**DIRECTIONS**
Return the part of the Roots & Shoots post between "Sweet success! Four" and "animals in our homeschool.", inclusive, copied word for word.

**DOCUMENT PASSAGE**
• • • •
I love Roots & Shoots Tuesdays.

August 19, 20083

Sweet success! Four families joined us this afternoon at Wildflower Park for our monthly Roots & Shoots activity. The focus this time was on animal tracks; chosen specifically because we are studying vertebrate animals in our homeschool.

We started out with a read aloud. Everyone gathered around me on the grass as I read a book, titled, Whose Tracks Are These? by Jim Nail. The kids and adults enjoyed listening to the clues to try to identify the animal that left the tracks in question. We also shared a few stories of animal encounters (raccoons, deer/elk, squirrels, etc.). It was a great discussion and I was delighted that everyone sat quietly and respectful of one another. With toddlers, you never know what to expect. 😀We then moved to identify two sets of tracks that I had discreetly painted onto the ground. The kids knew right away that they were raccoon and bear. Buddy had took his flip flops off earlier so he quickly compared his foot size to that of the bear. I wish I had had a chance to photograph him.I shared with everyone a number of animal tracks that I had collected from former students (plaster of paris casts). We talked about how all of the animals we had talked about were vertebrates. [Animals with a backbone.]

I shared a couple of vertebrae that were also given to me by former students (elk and whale). I asked, “Does anyone know the 5 groups of vertebrates?” [Reptiles, Amphibians, Fish, Birds, and Mammals]

Then I shared with them a small bat specimen and asked, to which group does the bat belong? We talked about what makes a mammal a mammal.
• • • •
**INFORMATION SUPPLIED**
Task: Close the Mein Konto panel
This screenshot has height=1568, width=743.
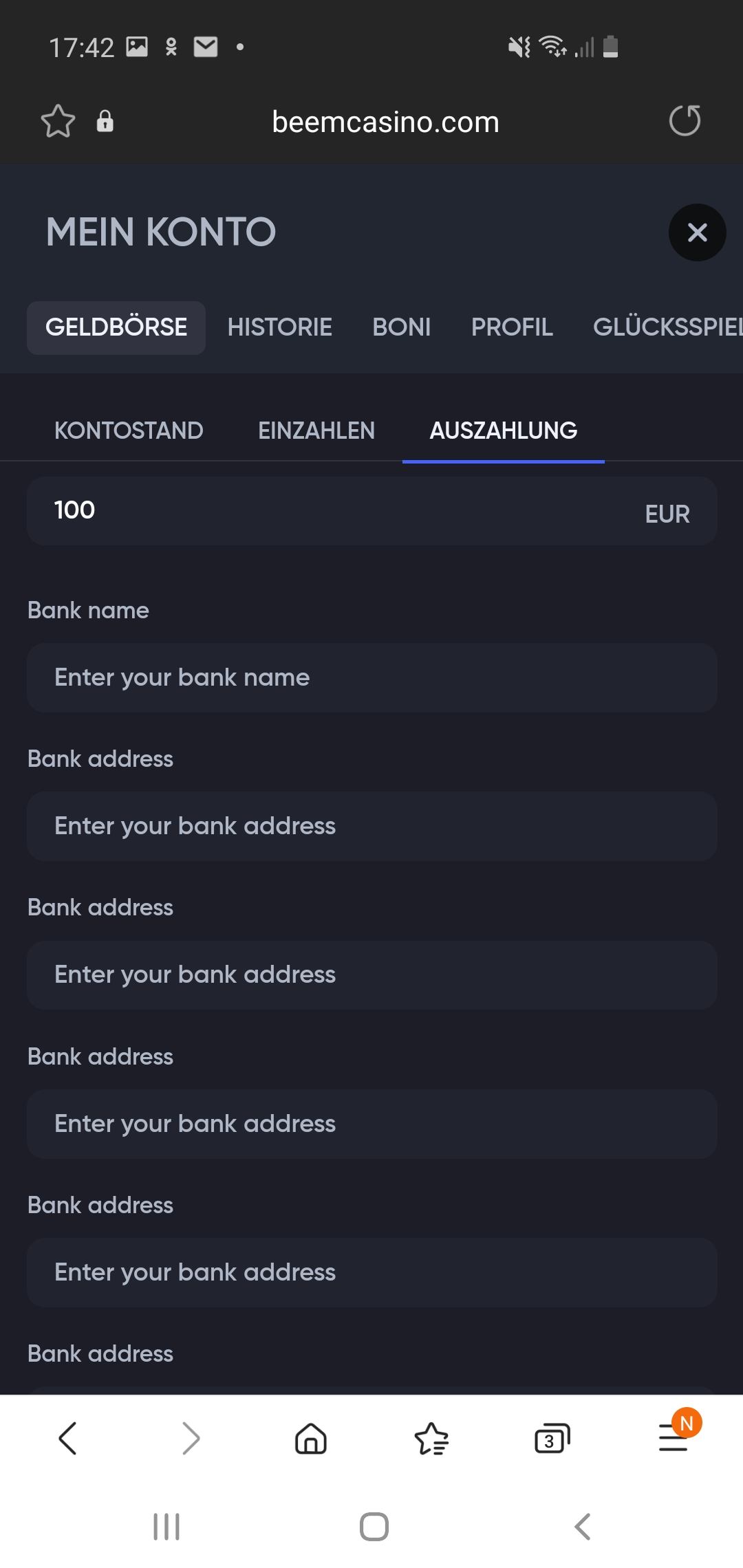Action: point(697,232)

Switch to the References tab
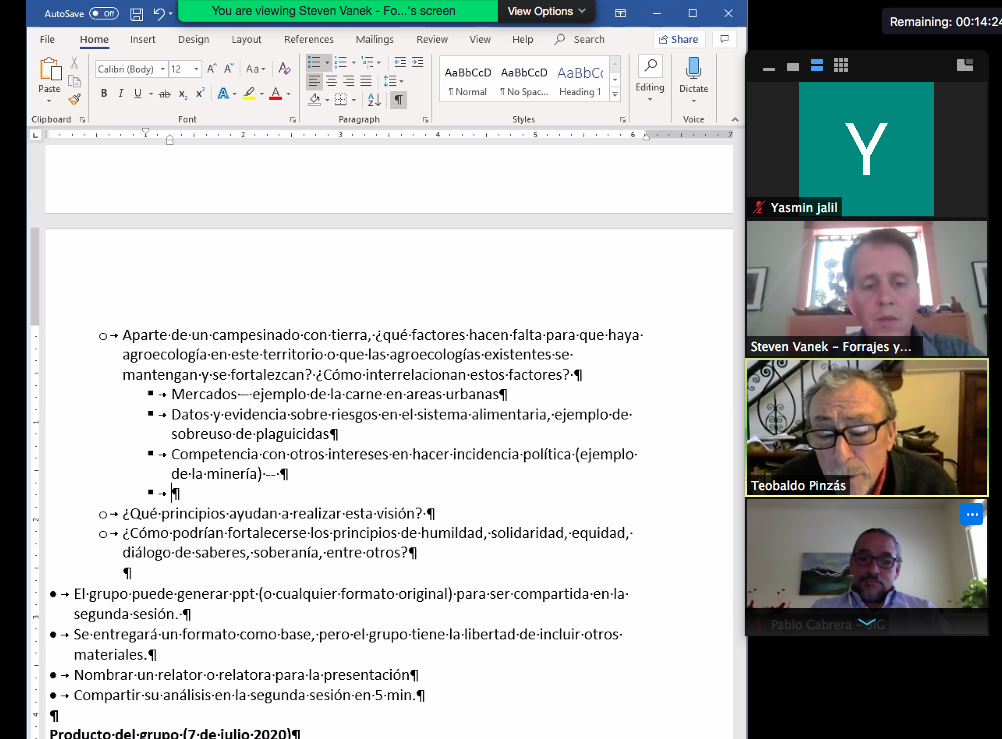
• • • •
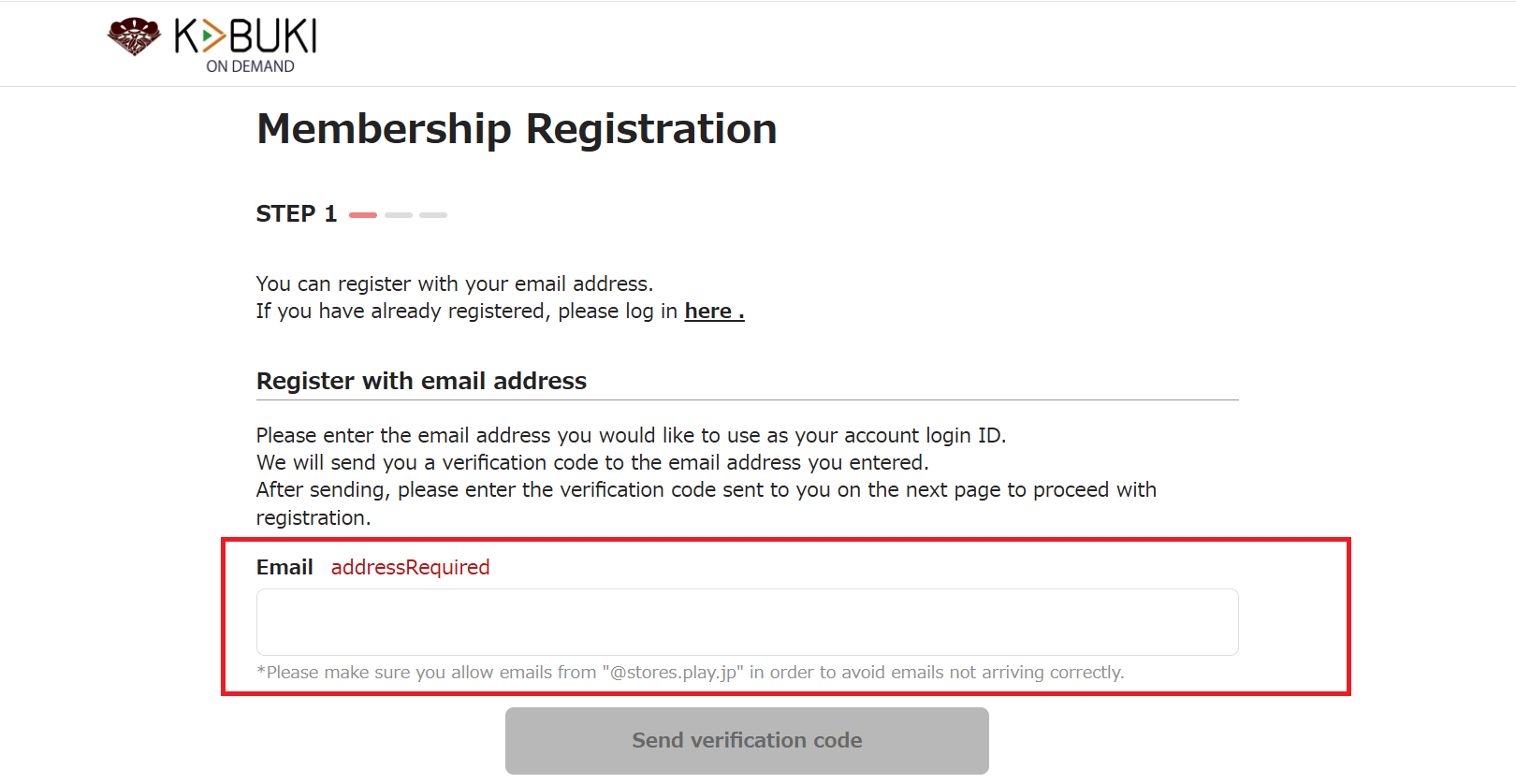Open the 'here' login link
• • • •
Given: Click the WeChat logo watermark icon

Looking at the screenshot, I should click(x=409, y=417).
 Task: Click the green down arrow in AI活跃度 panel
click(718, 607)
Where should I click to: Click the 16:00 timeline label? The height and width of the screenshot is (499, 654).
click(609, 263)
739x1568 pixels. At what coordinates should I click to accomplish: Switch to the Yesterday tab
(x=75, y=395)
• • • •
**RESPONSE TO THE EXERCISE**
Sweet success! Four families joined us this afternoon at Wildflower Park for our monthly Roots & Shoots activity. The focus this time was on animal tracks; chosen specifically because we are studying vertebrate animals in our homeschool.